為了成功受孕,我還剩什麼可以放下?
經歷了年初的情緒潰堤,花了幾個月整理心情,同時搜集各方不孕資訊,在2020年六月我與先生踏上不孕症的治療之路。
一開始找了兩位頗有威望的醫師,先做各方面的綜合評估:院所氛圍、看診流程、醫生及護理師態度等,最後再決定要撒錢的院所。
對!不孕症治療很燒錢,但是會需要捨棄的遠遠不只有金錢而已⋯⋯
進到第一位醫生診間的第一件事就是要替我做陰道超音波,那是把一根上面有探頭的白色棒狀物伸入陰道,了解子宮內部的狀況,以便作進一步的診療。人生第一次在陌生人面前把雙腳打開,並讓他把東西插入我的下體,就這樣獻給了我的醫生,而這只是未來無數次開腿並插入的其中一小次而已。
第二位醫生則讓我經歷了人生第一次擴陰器內診,以及在沒有被告知情況下被徒手摸進子宮壁觸碰肌瘤的駭人時刻。
除了尊嚴的捨棄之外,還要面對我從小就害怕的抽血。因為血管不明顯,抽血往往會要抽兩次以上才能成功,平均在我身上抽十次血身上就會留二十個針孔⋯⋯還不包括遇到那些技術不好或態度不佳的護理人員時所受到的身心糾葛。

────────────────

> [任務項目 1]:
根據這段不孕症治療的自述,作者與先生是在何時開始接受不孕症治療的?
> [任務項目 2]:
請從最後一句之後接續這段不孕症治療的自述。

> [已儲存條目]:
────────────────

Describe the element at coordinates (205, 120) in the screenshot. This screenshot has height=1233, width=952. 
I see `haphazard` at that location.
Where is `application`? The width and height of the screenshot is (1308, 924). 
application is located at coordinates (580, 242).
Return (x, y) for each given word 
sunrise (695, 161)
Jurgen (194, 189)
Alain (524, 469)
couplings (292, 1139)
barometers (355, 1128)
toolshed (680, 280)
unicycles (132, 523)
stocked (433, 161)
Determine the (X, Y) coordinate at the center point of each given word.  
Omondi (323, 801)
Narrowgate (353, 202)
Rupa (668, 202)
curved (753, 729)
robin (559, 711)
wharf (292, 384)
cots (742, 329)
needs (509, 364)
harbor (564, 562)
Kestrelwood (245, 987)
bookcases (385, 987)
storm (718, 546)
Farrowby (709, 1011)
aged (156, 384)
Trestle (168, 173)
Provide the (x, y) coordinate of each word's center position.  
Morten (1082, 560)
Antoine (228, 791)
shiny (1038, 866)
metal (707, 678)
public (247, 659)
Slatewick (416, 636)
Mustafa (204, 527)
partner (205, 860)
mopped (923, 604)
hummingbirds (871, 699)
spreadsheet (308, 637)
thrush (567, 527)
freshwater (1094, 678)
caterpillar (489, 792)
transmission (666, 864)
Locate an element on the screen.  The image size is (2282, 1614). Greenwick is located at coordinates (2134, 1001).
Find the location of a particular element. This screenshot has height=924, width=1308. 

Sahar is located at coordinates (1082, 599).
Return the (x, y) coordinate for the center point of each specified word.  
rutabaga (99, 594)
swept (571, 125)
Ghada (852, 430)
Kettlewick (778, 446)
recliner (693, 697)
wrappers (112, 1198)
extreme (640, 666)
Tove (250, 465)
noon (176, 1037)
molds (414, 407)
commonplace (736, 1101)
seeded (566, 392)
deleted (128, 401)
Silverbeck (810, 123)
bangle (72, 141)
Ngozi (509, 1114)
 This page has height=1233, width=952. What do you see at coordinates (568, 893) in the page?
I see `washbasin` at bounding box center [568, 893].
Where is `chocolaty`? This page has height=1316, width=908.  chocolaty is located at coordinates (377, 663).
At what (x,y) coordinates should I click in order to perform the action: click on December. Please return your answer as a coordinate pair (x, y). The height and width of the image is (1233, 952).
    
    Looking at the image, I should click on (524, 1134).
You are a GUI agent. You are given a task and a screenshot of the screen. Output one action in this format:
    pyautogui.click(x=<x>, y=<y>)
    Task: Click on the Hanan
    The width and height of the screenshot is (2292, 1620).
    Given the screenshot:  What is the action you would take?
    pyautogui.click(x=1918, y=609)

────────────────

> [作答區 1]:
2020年六月。

> [作答區 2]:
「來,深呼吸!痛過之後,就可以離寶寶近一點了!」這是一邊咬緊牙根一邊給自己的精神喊話。
往身上不斷打針與塞劑也是家常便飯,從測量AMH指數的第一針開始、要按照醫囑固定施打的排卵針、預防排卵針、破卵針、黃體油針、黃體凝膠、麻醉劑⋯⋯
這些本來與自己毫無相干,但現在可以幫助自己圓夢的神奇液體們,每一管動輒上百至數千元。看完診後常常拿到上千、萬元的帳單,在結帳櫃台和先生對望、然後聳聳肩⋯⋯
一切話語都在無言的靜默中。
就像診間外那一對又一對等待看診的夫妻一樣。
這時,我才開始理解,第一次進到生殖中心,打開大門就看到大家頭上都有的小小烏雲是怎麼來的了⋯⋯
我最開始的不孕療程,是採用簡易輔助受孕的方式,用陰道超音波來判斷卵子狀態,逐次確認成熟後施打破卵針,並按醫生規定的四十八小時內完成行房,要越多次越好。
本來的魚水之歡,當被規定時間與明確任務後,魚跟水都不歡了。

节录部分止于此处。